Names are an important part of any game. They can make cultures seem mysterious, warriors sound heroic, and villians remain memorable. Well-crafted and appropriate names are powerful tools for DMs and players alike. Although it can be difficult and time consuming for a DM to create lists of non-human names approrpiate to particular humanoid characters and cultures, there are frequently resources available to help with these tasks. Dwarven names might be taken from Norse myth, and numerous elven names are found in modern fantasy literature.
Less common fantasy races can be far more difficult to find names for. This is particularly true for nonhumanoid races, who appear less frequently as major characters in fiction. And while few DMs need names for a pair of owlbears who attack the party, some monsters need good names as much as the PCs do. Most famous of such monsters are the mighty dragons, from which the D&D game takes part of its name. Dragons can be found as master villians, helpful advisors, cunning rivals, or even romantic interests for characters. For any of these roles, dragons need interesting, consistent, and memorable names to bring their personalities and roles to life.
The dragon name generator below is designed to assist with this daunting task. No list of name fragments could ever include all the possible names and variations found among the different dragon sub-races, but this generator can serve as a starting point and easy reference for creating draconic names.
How It Works
Each draconic name consists of one or more name fragments (from Table 2). Definitions have been included in this table to help determine what a name means once it has been generated. A dragon may also have several common monikers it has earned or chosen, and Table 2 can also help develop these. Dragons are complex and ancient creatures, and it would not be unusual for one to have a dozen or more names and titles it uses in different circumstances.
You may randomly generate a draconic name by rolling on Table 1. If you prefer, it is also possible to pick a set of definitions you like and assemble a name from the fragments listed with each definition. If trying to name a wise silver dragon who lives on a mountain, you might decide that his name means Bright Scholor. Looking at the definitions in Table 2, you can end up with Alaerthauntyr (or Alaeauntyr, Alaeuntryr, or Alaeauntryr).
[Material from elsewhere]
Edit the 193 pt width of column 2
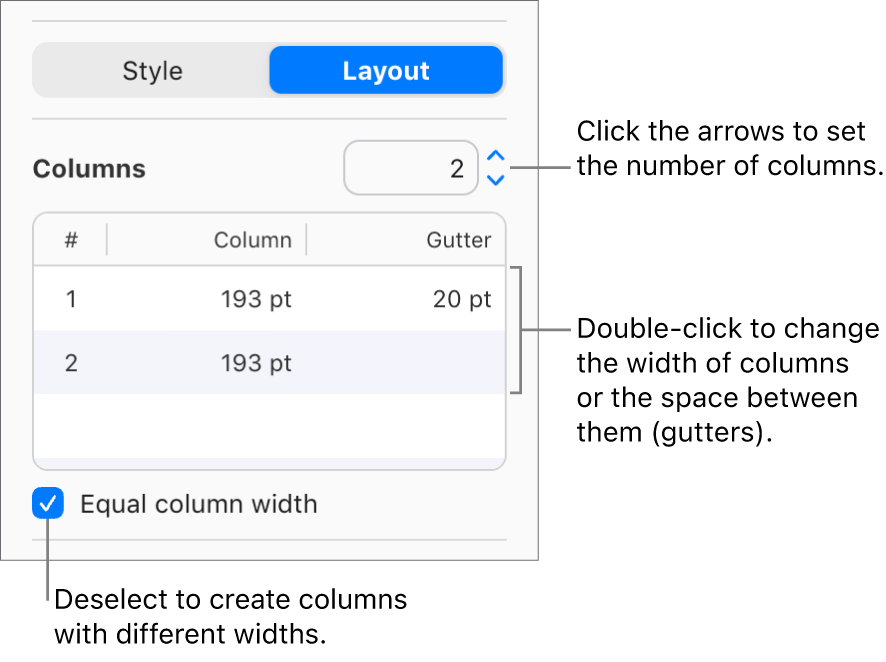The height and width of the screenshot is (662, 886). 255,363
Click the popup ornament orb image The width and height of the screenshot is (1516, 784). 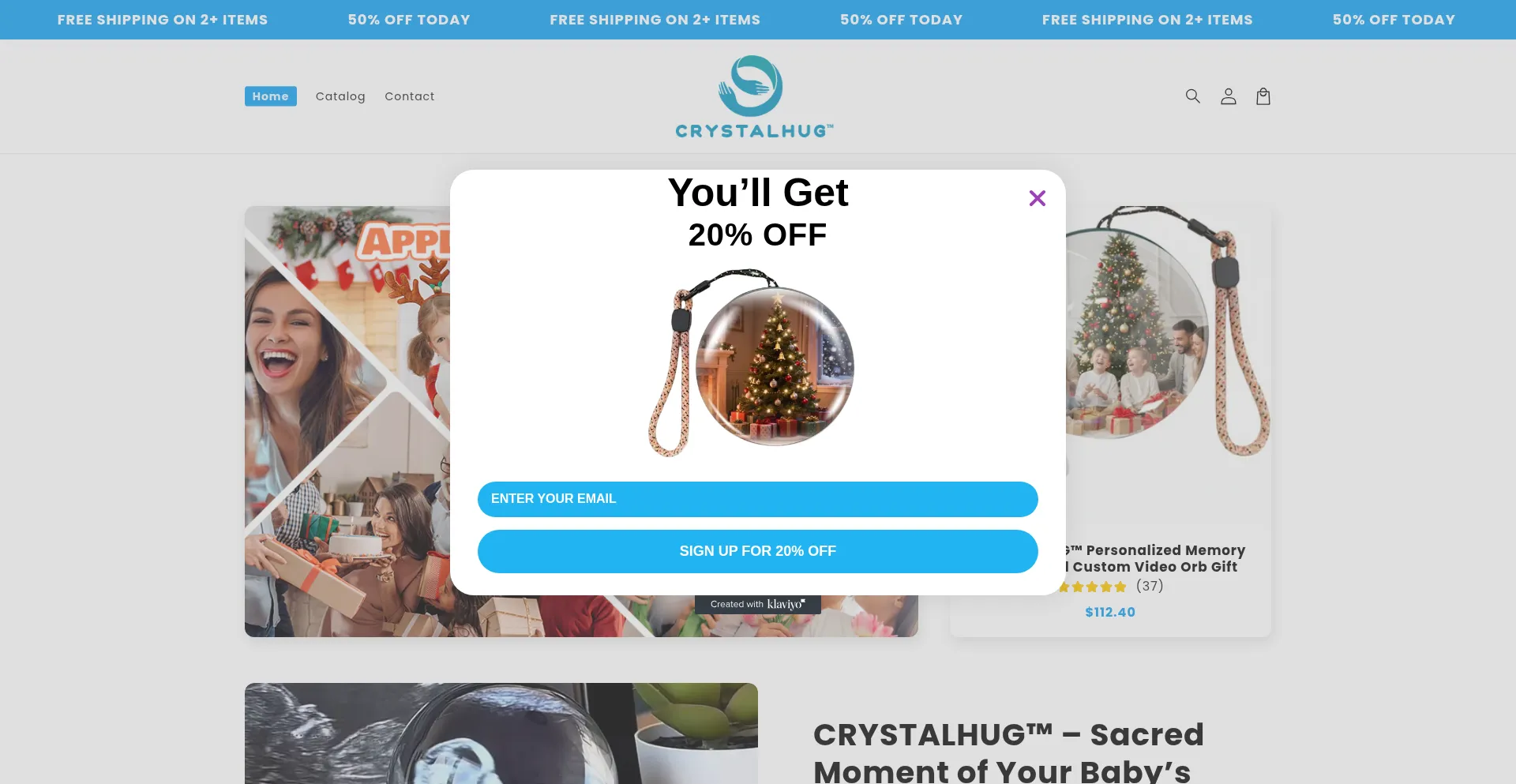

It is important to remember what impression you want the dragon to make when assembling its name. As with any random generator, not every combination will sound good, and some names might not be appropriate for a particular creature. If you want to portray a dragon as swift and graceful, you won't want a name that sounds lumbering and clumsy.
If you don't like a particular combination, thry some of the alternate spellings listed, or add (or remove) an ae, ar, i, ix, u, g, r, s, t, or th. Sometimes only a minor change to a name is called for, and sometimes a whole new name may be more appropriate for the dragon. If you can't make a particular name work, try one with a similar meaning. If you didn't like Alaerthauntyr, try a name that means "Ancient Sage," instead.
Draconic names are almost always self-referential. Name fragments that are defined as a catagory (like Ethar, which means "any breath weapon") almost always refer to the dragon itself. Thus a blue dragon's name Ethar is likely to mean "lightning breath," but for a gold dragon Ethar will mean "fire breath" or "breath of gas." Name definitions with more general definitions (such as Dalagh. meaning"any weapon") likely refer to some favored object of the dragon. Of course, there are always exceptions to these rules. A draconic name can also have "Dragon of" or "Wyrm" added to it. This simple name Anthar could mean "The Dragon of the Swamp" or "Dire Wyrm."
If you have randomly generated a name and don't like its definition, try altering the order of the words. It is also possible to use the definition as just a starting place for a name's meaning. Often the definitions can be combined in a poetic way for better results. In the case of a name with three or more fragments, try droping one or more of the definitions. Thus Feliymhoon could mean "Dragon of the Evil Shrine to Storms," "Stern Raider of Evil," "Storm of Pain," or just "The Adamant Wyrm."
Draconic nicknames or common language monikers can be chosen or rolled up in the same way. You can randomly roll on Table 1 for a few definitions you like as a starting point. If you have decided to name the scholarly silver dragon Alaethauntryr, you might decide to roll up a few random titles for him, or just decide that bards refer to him as "Father Sky," and the nearby orcs call him "The Slumbering Terror." The older the dragon is, the more monikers and titles it is likely to have.
Don't worry about two names sharing the same meaning or having two definitions for one name. Although draconic names have all descended from the same root language, the different sub-races have slightly different definitions and pronunciations for the same names. Besides, who's going to argue if an ancient red dragon decides to change the definition of its name?
by Owen K.C. Stephens
Originally printed in Dragon Magazine, issue 260, on pages 56-58.
Owen Stephens is a veteran DM who lives in Norman, Oklahoma. Although there weren't many dragons in Oklahoma to interview for this article, Owen syas it's amazing who you can talk to on the Internet if you know where to look. His article on otyugh names is proving harder to research.